The people made the call while speaking to journalists about what they are facing in the area.
They decried what some of them described as a democratic injustice, rejection and abandonment by former President Olusegun Obasanjo, Governors Donald Duke, Liyel Imoke and Benedict Ayade’s administrations and the local government area.
Speaking to the Nigerian Tribune on the situation of things in the communities and the gully erosion control, the head of the clan, Chief Paul Effiong Essien, lamented that despite the participatiom of the clan in the democratic process since 1999, they had been rejected and abandoned.
He explained that successive administrations both from the federal, state and local governments had only made empty premises to tackle the erosion disaster that had splitter the clan into two sites, destroyed houses, caused self exile, building collapse, landslide, pollution, flooding and environmental degradation in the area.
“Right from the government of President Obasanjo and Donald Duke, when the gully was still small, that was when we started calling for assistance. Eventually, both the federal and state governments could not help us, Donald Duke handed over to Senator Imoke, the same thing happened, only promises were made. We had several talks with government officials yet nothing was done as regard the gully. When Imoke wanted to leave office, about six months before his tenure, the then local government chairman invited me and other chiefs, but in the long run everything was politicised.
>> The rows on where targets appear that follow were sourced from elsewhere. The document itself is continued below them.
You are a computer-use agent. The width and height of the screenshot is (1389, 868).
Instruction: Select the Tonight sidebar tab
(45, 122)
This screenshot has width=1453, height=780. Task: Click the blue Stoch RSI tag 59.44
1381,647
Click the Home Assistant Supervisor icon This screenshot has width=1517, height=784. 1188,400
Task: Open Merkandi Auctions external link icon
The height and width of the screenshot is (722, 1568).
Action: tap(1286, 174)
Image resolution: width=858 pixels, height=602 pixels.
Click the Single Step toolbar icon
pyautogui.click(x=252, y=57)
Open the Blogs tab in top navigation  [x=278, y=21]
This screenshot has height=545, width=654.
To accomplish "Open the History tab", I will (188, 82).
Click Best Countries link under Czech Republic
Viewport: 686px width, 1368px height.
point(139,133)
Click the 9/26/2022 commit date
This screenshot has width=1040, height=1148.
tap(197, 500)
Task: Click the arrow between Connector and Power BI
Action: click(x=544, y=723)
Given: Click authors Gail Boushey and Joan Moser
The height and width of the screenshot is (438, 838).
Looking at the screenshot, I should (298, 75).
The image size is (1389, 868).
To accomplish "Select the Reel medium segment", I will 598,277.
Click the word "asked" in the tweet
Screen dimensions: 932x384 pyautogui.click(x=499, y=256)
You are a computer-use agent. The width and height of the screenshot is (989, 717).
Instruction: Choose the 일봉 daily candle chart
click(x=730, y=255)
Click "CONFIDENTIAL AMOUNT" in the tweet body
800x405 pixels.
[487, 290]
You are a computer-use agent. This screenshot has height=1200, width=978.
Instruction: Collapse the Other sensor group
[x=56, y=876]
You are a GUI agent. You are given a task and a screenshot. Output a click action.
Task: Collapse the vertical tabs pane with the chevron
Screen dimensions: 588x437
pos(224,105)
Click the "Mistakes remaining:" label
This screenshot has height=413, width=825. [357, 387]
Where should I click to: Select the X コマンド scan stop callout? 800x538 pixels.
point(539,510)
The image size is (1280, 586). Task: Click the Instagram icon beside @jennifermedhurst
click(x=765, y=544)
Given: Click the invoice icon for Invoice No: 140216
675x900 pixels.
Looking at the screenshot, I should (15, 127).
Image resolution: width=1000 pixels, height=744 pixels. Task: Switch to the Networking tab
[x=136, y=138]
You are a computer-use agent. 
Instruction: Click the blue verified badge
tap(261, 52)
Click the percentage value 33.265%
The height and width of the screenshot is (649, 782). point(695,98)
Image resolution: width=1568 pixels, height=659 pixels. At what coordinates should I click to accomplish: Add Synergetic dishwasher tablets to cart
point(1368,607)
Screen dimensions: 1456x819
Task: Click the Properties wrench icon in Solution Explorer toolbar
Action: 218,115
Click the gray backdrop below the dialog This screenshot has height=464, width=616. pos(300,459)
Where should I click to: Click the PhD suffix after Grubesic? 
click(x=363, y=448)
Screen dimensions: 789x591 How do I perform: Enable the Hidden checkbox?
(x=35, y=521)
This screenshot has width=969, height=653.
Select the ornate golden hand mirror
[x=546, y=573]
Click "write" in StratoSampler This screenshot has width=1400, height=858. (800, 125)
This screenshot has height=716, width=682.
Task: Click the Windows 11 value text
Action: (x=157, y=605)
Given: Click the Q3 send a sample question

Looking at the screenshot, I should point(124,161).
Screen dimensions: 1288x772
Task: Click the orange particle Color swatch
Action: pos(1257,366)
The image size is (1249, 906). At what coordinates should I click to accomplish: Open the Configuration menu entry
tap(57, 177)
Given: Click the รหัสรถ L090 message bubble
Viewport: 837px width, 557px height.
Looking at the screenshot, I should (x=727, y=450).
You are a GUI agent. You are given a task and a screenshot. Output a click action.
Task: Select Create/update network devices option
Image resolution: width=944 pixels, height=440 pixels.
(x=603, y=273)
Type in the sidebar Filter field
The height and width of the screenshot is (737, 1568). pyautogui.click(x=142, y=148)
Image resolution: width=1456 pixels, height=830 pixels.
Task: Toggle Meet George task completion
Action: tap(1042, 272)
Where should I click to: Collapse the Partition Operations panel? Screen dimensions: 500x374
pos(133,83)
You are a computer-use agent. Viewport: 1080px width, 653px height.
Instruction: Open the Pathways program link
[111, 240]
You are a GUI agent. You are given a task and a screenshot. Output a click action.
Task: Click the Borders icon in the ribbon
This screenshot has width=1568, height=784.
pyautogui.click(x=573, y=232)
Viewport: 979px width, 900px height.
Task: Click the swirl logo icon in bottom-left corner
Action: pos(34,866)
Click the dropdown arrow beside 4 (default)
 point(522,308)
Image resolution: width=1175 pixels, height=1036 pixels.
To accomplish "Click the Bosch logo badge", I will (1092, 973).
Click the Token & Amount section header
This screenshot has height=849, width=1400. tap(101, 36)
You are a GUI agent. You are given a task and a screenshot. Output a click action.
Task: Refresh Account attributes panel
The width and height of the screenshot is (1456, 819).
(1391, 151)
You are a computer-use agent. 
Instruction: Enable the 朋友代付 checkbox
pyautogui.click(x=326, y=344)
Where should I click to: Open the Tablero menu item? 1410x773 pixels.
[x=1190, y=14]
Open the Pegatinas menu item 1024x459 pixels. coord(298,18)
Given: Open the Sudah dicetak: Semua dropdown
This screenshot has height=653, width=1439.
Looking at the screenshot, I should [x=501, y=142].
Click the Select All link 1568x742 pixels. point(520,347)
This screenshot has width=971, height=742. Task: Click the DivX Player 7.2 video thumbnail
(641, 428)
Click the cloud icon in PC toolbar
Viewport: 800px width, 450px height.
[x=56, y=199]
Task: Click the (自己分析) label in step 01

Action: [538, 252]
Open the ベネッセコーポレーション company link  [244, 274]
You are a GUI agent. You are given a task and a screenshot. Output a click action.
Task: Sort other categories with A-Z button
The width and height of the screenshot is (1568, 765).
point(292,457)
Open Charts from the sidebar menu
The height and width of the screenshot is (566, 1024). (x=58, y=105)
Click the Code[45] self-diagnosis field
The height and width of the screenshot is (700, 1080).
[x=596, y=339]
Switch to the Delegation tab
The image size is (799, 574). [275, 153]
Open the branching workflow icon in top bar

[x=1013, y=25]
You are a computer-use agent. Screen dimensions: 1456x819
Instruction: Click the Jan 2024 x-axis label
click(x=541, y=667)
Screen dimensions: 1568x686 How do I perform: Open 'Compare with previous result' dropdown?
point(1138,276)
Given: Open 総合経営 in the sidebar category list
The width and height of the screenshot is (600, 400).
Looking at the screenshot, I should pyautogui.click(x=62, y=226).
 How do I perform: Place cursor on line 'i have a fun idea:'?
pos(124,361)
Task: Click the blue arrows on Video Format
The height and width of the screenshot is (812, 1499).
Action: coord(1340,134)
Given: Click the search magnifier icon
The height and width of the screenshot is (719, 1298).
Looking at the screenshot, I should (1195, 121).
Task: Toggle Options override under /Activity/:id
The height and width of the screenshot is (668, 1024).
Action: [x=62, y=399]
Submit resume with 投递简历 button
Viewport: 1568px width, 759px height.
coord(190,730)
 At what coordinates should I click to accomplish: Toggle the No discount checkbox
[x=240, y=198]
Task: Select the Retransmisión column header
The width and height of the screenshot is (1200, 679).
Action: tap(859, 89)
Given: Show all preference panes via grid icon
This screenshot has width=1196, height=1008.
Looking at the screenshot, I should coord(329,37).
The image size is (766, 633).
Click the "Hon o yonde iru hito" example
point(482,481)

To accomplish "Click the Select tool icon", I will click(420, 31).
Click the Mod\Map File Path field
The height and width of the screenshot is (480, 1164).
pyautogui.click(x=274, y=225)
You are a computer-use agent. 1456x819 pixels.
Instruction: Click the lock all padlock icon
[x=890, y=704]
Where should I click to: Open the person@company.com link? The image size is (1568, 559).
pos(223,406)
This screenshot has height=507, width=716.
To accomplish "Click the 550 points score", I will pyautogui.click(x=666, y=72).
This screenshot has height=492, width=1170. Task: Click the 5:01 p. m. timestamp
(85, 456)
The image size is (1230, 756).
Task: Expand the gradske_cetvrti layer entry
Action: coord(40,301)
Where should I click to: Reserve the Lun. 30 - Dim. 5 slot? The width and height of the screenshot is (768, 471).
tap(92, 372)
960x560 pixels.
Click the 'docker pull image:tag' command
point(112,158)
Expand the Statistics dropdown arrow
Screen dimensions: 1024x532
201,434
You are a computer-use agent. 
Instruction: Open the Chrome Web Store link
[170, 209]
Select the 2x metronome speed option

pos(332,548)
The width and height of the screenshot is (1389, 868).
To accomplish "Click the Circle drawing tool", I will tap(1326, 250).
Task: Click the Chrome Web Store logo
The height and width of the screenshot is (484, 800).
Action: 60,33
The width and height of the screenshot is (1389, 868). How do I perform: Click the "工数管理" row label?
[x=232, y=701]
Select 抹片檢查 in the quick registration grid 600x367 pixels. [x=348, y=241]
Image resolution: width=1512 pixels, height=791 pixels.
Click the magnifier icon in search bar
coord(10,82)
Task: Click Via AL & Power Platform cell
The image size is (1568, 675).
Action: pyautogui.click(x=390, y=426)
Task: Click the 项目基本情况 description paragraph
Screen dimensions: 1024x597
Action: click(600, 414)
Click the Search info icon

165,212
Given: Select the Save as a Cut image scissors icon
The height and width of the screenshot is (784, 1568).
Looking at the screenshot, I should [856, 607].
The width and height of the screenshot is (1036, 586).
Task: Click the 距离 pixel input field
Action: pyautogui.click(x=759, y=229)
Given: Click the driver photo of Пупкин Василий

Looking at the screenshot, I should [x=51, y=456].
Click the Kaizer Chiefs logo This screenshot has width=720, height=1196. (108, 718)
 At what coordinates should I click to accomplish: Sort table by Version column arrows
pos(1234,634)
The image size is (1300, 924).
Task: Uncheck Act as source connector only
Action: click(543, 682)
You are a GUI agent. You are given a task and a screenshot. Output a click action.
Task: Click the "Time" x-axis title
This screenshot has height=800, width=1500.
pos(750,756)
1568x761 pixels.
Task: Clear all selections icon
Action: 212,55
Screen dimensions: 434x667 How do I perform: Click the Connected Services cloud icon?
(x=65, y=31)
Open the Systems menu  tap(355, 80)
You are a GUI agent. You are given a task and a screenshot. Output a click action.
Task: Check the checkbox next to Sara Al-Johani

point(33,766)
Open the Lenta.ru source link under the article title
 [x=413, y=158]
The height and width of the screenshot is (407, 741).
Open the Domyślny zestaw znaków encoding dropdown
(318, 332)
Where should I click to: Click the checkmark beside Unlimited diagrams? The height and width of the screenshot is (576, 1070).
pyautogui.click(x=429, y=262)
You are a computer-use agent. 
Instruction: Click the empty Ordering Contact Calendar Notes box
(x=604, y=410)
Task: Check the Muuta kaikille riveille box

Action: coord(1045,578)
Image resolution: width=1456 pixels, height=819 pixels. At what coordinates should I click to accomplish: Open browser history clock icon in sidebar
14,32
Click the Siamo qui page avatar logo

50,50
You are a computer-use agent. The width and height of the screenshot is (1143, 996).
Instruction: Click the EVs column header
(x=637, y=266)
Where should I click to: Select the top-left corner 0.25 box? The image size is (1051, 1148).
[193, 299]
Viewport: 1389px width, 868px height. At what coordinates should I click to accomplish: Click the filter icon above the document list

“Also, Imoke handed over to Governor Ayade, since 2015, we have not been answered. And in less than 15 months time, Governor Ayade will be leaving office. Our entire community has been abandoned. No drainage control, no good erosion strategies, no efforts put in place to control the gully erosion. We are in agony. People have been placed in a difficult state and no one cares. We want the gully to be eliminated. We want government’s intervention in all areas of social amenities,” Essien said.